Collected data
______

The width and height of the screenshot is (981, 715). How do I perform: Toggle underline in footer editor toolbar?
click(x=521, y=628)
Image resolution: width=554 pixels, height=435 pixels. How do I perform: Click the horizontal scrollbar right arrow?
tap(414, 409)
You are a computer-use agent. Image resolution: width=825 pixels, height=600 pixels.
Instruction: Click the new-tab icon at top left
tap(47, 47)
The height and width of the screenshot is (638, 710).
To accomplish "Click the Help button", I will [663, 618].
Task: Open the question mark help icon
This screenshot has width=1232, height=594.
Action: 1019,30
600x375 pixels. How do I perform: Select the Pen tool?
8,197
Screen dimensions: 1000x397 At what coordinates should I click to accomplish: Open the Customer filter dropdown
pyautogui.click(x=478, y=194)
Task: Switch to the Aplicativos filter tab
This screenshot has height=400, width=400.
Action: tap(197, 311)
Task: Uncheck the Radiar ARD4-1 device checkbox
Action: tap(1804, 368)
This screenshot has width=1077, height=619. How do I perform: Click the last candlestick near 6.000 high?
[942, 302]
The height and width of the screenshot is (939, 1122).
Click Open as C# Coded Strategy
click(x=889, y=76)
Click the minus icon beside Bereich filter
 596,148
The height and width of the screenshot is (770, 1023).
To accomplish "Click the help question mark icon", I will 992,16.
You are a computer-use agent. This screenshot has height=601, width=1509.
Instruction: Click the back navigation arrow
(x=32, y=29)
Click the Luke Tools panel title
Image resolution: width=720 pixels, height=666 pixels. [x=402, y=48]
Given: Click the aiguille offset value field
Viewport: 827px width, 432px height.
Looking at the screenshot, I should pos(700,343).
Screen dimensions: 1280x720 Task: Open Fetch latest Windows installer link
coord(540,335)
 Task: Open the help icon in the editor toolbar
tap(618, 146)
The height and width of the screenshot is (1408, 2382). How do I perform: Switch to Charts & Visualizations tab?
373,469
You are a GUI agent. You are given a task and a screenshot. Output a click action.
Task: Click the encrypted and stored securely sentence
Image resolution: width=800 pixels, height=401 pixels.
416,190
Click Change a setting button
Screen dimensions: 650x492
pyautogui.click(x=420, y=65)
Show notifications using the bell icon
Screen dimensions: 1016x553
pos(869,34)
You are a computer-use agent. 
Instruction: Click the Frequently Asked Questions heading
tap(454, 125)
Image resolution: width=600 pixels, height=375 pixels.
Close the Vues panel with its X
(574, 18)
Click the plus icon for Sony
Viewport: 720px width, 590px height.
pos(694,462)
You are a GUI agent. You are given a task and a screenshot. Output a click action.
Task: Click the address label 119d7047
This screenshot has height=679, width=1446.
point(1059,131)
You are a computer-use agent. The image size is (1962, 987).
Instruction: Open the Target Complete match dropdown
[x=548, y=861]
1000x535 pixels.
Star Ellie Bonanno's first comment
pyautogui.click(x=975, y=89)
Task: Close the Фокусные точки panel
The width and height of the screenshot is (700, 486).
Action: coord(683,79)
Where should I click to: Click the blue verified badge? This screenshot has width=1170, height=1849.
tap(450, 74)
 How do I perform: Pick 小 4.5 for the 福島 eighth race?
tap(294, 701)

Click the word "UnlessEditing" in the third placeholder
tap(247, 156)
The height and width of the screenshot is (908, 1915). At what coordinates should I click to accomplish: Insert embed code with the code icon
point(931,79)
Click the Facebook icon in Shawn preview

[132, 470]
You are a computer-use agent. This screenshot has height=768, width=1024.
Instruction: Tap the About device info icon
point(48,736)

______

List the lines of the entries that include "will".

Task solution
To accomplish "Click the Help button", I will [663, 618].
To accomplish "Click the help question mark icon", I will 992,16.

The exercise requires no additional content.